# Exercise task:
Copy out the rows from the line containing "Where should I" through the line containing "Looking at the screenshot, I should 1056,752.", inclusive, reproducing each one unchanged.
====== Input records ======
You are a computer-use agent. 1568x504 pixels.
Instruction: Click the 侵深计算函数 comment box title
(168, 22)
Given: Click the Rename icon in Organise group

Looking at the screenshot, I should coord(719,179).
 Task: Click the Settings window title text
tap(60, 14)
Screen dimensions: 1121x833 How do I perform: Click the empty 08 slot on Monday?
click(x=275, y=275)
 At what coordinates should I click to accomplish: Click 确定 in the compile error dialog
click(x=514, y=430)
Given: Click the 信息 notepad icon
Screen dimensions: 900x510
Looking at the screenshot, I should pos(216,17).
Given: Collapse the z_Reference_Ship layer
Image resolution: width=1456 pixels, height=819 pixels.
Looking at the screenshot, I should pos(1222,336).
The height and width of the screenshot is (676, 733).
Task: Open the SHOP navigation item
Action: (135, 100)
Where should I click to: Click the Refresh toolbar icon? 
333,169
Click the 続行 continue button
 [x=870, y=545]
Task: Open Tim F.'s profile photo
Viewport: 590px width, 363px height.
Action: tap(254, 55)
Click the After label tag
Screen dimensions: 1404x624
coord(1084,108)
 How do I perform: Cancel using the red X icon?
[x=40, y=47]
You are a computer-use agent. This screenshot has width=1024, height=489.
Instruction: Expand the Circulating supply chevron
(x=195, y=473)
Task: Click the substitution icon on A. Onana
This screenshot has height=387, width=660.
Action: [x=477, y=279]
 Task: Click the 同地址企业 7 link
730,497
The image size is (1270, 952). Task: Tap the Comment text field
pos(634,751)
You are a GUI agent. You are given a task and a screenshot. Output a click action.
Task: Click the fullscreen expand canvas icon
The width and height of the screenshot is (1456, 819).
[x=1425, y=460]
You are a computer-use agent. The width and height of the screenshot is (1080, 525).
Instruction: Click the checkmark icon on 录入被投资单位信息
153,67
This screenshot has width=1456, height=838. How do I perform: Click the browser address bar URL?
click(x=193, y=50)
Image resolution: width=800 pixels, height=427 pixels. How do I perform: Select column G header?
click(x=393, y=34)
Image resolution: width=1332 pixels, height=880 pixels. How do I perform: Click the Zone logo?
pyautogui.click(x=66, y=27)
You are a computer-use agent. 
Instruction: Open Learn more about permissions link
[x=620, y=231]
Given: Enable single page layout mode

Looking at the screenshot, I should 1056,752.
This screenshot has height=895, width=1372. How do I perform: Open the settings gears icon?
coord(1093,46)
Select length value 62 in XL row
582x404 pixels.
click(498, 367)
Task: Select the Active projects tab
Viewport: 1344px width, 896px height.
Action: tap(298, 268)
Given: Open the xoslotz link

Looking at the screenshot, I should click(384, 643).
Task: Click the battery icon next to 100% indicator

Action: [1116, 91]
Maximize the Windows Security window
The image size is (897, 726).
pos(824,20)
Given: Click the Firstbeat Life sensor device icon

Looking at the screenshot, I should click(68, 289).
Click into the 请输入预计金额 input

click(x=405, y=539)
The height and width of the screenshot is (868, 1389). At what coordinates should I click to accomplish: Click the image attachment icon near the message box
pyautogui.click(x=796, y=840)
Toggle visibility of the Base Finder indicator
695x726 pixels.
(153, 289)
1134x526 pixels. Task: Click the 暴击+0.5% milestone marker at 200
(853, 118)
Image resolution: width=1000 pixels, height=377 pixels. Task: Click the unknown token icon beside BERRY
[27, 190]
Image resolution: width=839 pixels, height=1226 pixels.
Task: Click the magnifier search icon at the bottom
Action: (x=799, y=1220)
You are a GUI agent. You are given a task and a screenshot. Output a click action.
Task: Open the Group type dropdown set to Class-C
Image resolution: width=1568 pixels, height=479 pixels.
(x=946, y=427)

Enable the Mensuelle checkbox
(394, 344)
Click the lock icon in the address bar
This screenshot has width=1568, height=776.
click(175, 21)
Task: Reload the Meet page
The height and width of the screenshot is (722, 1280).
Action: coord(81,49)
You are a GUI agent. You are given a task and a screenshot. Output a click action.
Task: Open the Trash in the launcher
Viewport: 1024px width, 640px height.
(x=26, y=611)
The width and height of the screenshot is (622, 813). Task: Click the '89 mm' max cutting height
======
# Answer to the exercise:
Where should I click to: Click the Refresh toolbar icon? 
333,169
Click the 続行 continue button
 [x=870, y=545]
Task: Open Tim F.'s profile photo
Viewport: 590px width, 363px height.
Action: tap(254, 55)
Click the After label tag
Screen dimensions: 1404x624
coord(1084,108)
 How do I perform: Cancel using the red X icon?
[x=40, y=47]
You are a computer-use agent. This screenshot has width=1024, height=489.
Instruction: Expand the Circulating supply chevron
(x=195, y=473)
Task: Click the substitution icon on A. Onana
This screenshot has height=387, width=660.
Action: [x=477, y=279]
 Task: Click the 同地址企业 7 link
730,497
The image size is (1270, 952). Task: Tap the Comment text field
pos(634,751)
You are a GUI agent. You are given a task and a screenshot. Output a click action.
Task: Click the fullscreen expand canvas icon
The width and height of the screenshot is (1456, 819).
[x=1425, y=460]
You are a computer-use agent. The width and height of the screenshot is (1080, 525).
Instruction: Click the checkmark icon on 录入被投资单位信息
153,67
This screenshot has width=1456, height=838. How do I perform: Click the browser address bar URL?
click(x=193, y=50)
Image resolution: width=800 pixels, height=427 pixels. How do I perform: Select column G header?
click(x=393, y=34)
Image resolution: width=1332 pixels, height=880 pixels. How do I perform: Click the Zone logo?
pyautogui.click(x=66, y=27)
You are a computer-use agent. 
Instruction: Open Learn more about permissions link
[x=620, y=231]
Given: Enable single page layout mode

Looking at the screenshot, I should 1056,752.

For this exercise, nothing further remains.